Text section:
......

Plus, since they were just dead and not zombies, that disproves the theory that what the CDC guy told Rick was that they are all infected already and will turn into zombies no matter how they die.


----------



## justen_m (Jan 15, 2004)

markz said:


> Wow, I must have been smoking something. I could have sworn they were the two that Rick & Shane first encountered. I thought Rick cut his hand and wiped the blood on the fence, then stabbed one in the head. Then he told Shane the next one was his, and Shane lifted his gun, but Rick made him use the knife. I swear they were wearing cop/guard uniforms


Nah, those were different guard walkers.  They were deanimated by the fence where Rick and Shane killed 'em. The pair lying down next to each other were definitely different walkers.


----------



## tiams (Apr 19, 2004)

justen_m said:


> Nah, those were different guard walkers.  They were deanimated by the fence where Rick and Shane killed 'em. The pair lying down next to each other were definitely different walkers.


They weren't walkers. Walkers walk.


----------



## danterner (Mar 4, 2005)

tiams said:


> They weren't walkers. Walkers walk.


Are you calling them liars? 

Personally, I'm in the "there were two guards, not four" camp. It didn't even occur to me that there was any possibility otherwise until this thread. Now that I think about it, though, maybe these two did die of starvation: they looked pretty gaunt.


----------



## Bierboy (Jun 12, 2004)

danterner said:


> Are you calling them liars?
> 
> Personally, I'm in the "there were two guards, not four" camp. It didn't even occur to me that there was any possibility otherwise until this thread. Now that I think about it, though, maybe these two did die of starvation: they looked pretty _*goth*_.


FYP...


----------



## trnsfrguy (Apr 28, 2005)

AMC accidently spoils a characters death in promoting the season 2 blu ray.
I won't post a link, but if you really have to know, just google it.

Edit: or read the other thread, which I somehow missed.


----------



## tiams (Apr 19, 2004)

Why did you have to say that? What you said is a spoiler in itself. Cheesus.


----------



## rimler (Jun 30, 2002)

tiams said:


> Why did you have to say that? What you said is a spoiler in itself. Cheesus.


BS. I appreciate the warning, thank you trnsfrguy. :up:

Cue the whining about spoilers, time to close the thread. :down:


----------



## tiams (Apr 19, 2004)

rimler said:


> BS. I appreciate the warning, thank you trnsfrguy. :up:


He could have warned us that there was a spoiler without telling us what it was. Inconsiderate.


----------



## MikeMar (Jan 7, 2005)

Does a zombie die?


----------



## trnsfrguy (Apr 28, 2005)

tiams said:


> He could have warned us that there was a spoiler without telling us what it was. Inconsiderate.


I don't see the problem. I never mentioned who the character was.


----------



## jgmack1 (Oct 19, 2011)

Of course it was the same two uniformed men. Rick killed one and told Shane to do the same. We did not see Shane kill. They then must have dragged the two dead from the gate and placed them side by side. You can see the stab wound in the head of one of them. More interesting was the empty food cans strewn on the ground, and the two incinerated corpses.

......

Prompt 1: Please transcribe the stretch of the forum thread about the guard walkers from "Plus, since they" through "(Jan 15, 2004)".
Prompt 2: Continue the forum thread about the guard walkers after its last post.

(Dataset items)

......

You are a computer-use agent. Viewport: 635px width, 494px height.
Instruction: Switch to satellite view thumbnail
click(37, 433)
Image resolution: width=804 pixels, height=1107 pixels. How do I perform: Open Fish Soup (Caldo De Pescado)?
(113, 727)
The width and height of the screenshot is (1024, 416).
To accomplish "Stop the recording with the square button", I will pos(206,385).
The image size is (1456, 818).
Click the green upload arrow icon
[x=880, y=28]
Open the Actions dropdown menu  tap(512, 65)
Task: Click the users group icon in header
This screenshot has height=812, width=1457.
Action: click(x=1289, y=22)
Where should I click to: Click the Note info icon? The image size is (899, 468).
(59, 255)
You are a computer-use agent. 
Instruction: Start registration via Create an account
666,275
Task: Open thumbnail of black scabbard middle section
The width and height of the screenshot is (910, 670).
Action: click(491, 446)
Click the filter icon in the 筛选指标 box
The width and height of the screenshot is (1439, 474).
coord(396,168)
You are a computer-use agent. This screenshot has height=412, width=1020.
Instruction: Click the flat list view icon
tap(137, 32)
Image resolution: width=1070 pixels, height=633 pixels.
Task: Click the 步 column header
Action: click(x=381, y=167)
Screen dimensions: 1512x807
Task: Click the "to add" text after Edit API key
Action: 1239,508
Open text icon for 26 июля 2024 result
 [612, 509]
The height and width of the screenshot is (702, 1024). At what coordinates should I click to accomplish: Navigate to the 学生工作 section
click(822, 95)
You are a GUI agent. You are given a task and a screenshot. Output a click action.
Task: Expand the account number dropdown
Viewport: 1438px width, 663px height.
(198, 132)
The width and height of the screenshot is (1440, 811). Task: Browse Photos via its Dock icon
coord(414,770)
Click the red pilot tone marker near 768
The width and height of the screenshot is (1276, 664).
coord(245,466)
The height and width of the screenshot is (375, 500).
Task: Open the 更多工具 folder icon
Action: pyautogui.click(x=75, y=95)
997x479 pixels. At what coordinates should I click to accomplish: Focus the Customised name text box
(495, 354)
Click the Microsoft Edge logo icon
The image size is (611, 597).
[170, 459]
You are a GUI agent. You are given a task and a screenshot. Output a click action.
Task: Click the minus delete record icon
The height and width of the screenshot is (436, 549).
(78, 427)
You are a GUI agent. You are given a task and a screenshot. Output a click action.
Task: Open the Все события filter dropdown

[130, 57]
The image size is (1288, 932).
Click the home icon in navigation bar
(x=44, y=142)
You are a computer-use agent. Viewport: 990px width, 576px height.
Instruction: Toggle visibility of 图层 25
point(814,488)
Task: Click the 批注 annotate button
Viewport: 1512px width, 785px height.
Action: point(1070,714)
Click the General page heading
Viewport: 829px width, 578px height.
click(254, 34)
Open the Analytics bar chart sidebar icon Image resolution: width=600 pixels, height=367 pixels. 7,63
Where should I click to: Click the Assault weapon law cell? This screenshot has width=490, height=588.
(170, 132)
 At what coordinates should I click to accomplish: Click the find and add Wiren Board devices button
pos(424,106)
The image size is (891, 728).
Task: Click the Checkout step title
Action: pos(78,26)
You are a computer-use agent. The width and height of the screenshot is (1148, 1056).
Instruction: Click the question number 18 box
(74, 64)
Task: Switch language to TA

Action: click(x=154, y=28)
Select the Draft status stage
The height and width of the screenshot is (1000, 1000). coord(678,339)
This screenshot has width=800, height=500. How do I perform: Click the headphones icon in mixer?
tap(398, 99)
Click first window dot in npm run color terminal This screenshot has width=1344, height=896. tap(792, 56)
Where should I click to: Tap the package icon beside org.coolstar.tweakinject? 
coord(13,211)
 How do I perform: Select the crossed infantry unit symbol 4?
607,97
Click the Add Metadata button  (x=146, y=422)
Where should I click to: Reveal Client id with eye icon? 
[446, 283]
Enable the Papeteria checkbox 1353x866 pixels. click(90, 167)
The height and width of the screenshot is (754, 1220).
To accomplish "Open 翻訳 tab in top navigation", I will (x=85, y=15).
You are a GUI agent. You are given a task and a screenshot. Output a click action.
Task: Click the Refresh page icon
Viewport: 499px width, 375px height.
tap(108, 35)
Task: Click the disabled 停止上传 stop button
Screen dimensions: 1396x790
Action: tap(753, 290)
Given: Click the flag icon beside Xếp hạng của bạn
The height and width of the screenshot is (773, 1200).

......

Result 1:
Plus, since they were just dead and not zombies, that disproves the theory that what the CDC guy told Rick was that they are all infected already and will turn into zombies no matter how they die.


----------



## justen_m (Jan 15, 2004)

Result 2:
----------



## danterner (Mar 4, 2005)

Bierboy said:


> FYP...


Bierboy with the assist.


----------



## tiams (Apr 19, 2004)

trnsfrguy said:


> I don't see the problem. I never mentioned who the character was.


You don't see a problem with announcing to us all that within the next 3 episodes a character will die? That is a spoiler.


----------



## Necromancer2006 (Jan 26, 2008)

brosebangen said:


> Male Strippers in Ireland, Dublin, Kilkenny, Carlow, Carrick on Shannon, Galway, Cork and Nationwide. Call now on 0877775705 for all your partying needs.


I just want to quote this for posterity.


----------



## tiams (Apr 19, 2004)

rimler said:


> Cue the whining about spoilers, time to close the thread. :down:


As if you have contributed anything of value to this thread.


----------



## tiams (Apr 19, 2004)

jgmack1 said:


> Of course it was the same two uniformed men. Rick killed one and told Shane to do the same. We did not see Shane kill. They then must have dragged the two dead from the gate and placed them side by side. You can see the stab wound in the head of one of them. More interesting was the empty food cans strewn on the ground, and the two incinerated corpses.


If Rick and Shane killed them, that would explain a lot.


----------



## Zevida (Nov 8, 2003)

I never doubted that the guards were the two that Rick and Shane killed. Seemed obvious to me. Shane was pointing out that they had no bites and was confused about why they were zombies.


----------



## MikeMar (Jan 7, 2005)

Zevida said:


> I never doubted that the guards were the two that Rick and Shane killed. Seemed obvious to me. Shane was pointing out that they had no bites and was confused about why they were zombies.


Yeah I think you guys are right.


----------



## Bierboy (Jun 12, 2004)

Why would they drag them anywhere? Not the same zombies...


----------



## markz (Oct 22, 2002)

MikeMar said:


> Yeah I think you guys are right.


I am glad people are agreeing with me. I thought I was totally off or something.


----------



## pmyers (Jan 4, 2001)

Wow...I had no idea that there was a debate about those guards.

I absolutely assumed they were the 2 same guards that rick and shane killed at the fence. It never even entered my mind that they might be 2 different officers, which I still don't.


----------



## Gerryex (Apr 24, 2004)

Zevida said:


> I never doubted that the guards were the two that Rick and Shane killed. Seemed obvious to me. Shane was pointing out that they had no bites and was confused about why they were zombies.


This is how I remember it!

Gerry


----------



## robojerk (Jun 13, 2006)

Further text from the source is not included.